Envenomation caused by E. c. sochureki has long been recognized as extremely challenging by the clinicians in northwestern India [15,16]. However, the reasons underlying the observed clinical complications and low efficacy of IPAV have not been previously identified. Through bio-molecular assays, we provide evidence and attempt to fill key knowledge gaps on variations in the venom proteomes within the subspecies. The venom is vasculotoxic and causes VICC [20], acute kidney injury [21], and local complications as the predominant clinical manifestations, suggesting the action of SVMPs, PLA₂s, SVSPs, and LAAOs. Venoms from all three locations (ECS-SA, ECS-BA, and ECS-PO) had similar RP-HPLC elution profiles, but the relative protein composition and abundance varied. However, all venoms were dominated by SVMPs, followed by PLA₂, SVSPs, and LAAOs. SVMPs were present in multiple RP-HPLC fractions, suggesting the presence of multiple isoforms of the toxin in the venoms. SVMP is also a toxin family that is poorly neutralized by IPAV. SVMPs occur as structural variants (PI, PII, and PIII), each exhibiting diverse functions, including haemorrhagic effects, fibrinogenolytic effects, factor X, prothrombin activation, and inhibition of platelet aggregation. Similarly, SVSPs are thrombin-like enzymes and show fibrinogenolytic activities analogous to thrombin and are typically found in viperid venoms [22]. Clinical observations made on envenomed patients from northwestern India underscore the role of SVMP-dominated venom pathophysiology [23]. Specifically, the observed prolonged hypofibrinogenemia persisting >7 days in ECS envenoming resulting in delayed bleeding and hematomas [15] might be explained by possible fibrinogenolytic activity of SVMPs [23] and SVSPs [24].
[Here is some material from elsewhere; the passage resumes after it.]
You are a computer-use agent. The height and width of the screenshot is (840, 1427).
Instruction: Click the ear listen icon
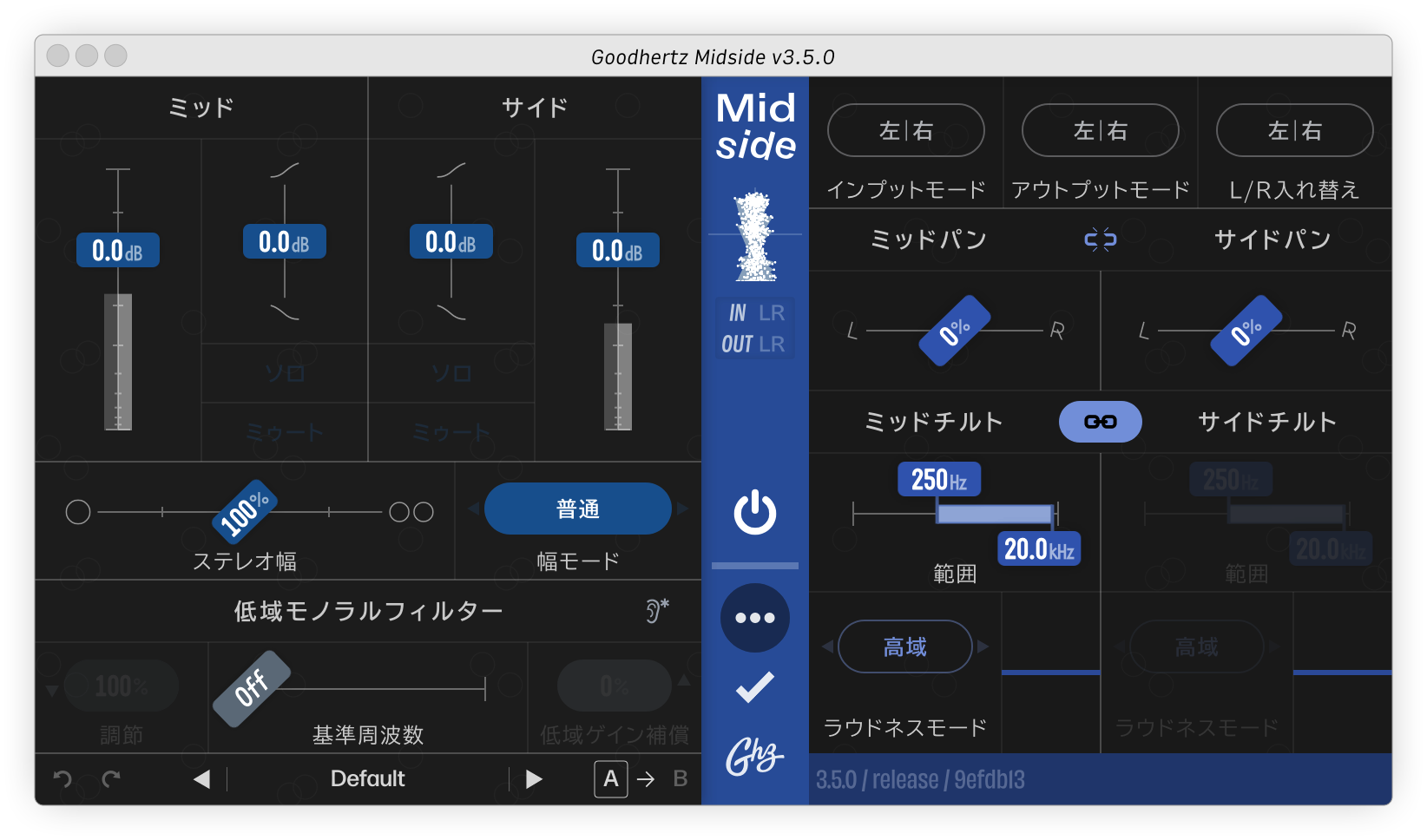click(x=656, y=611)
The previously reported ECC venom proteome from Rajasthan [9] was based on a pooled sample of ten individual venoms, but specific collection sites were not mentioned. Their analysis showed a predominance of PLA₂ (61.9%), followed by LAAO (12.6%), SVSPs (7%), and SVMPs (3%). In contrast, our proteomes showed marked compositional differences. The venom proteomes from this study aligned with proteomes of the species that were reported from Iran [25] and with the transcriptomics evidence reported from the UAE [26]. These differences could possibly be attributed to differences in the sample locations, workflow used for data acquisition, the databases used for proteome annotation, and regional or temporal variation in the venom samples. In addition, because individuals from the ECS-BA population were consistently smaller than those from the other regions in our study, ontogenetic influences on venom composition cannot be excluded as a potential contributor to the observed site-specific differences and may constitute a confounding factor. Addressing these will require future studies based on size-matched sampling and individual-level venom analyses prior to population-level comparisons.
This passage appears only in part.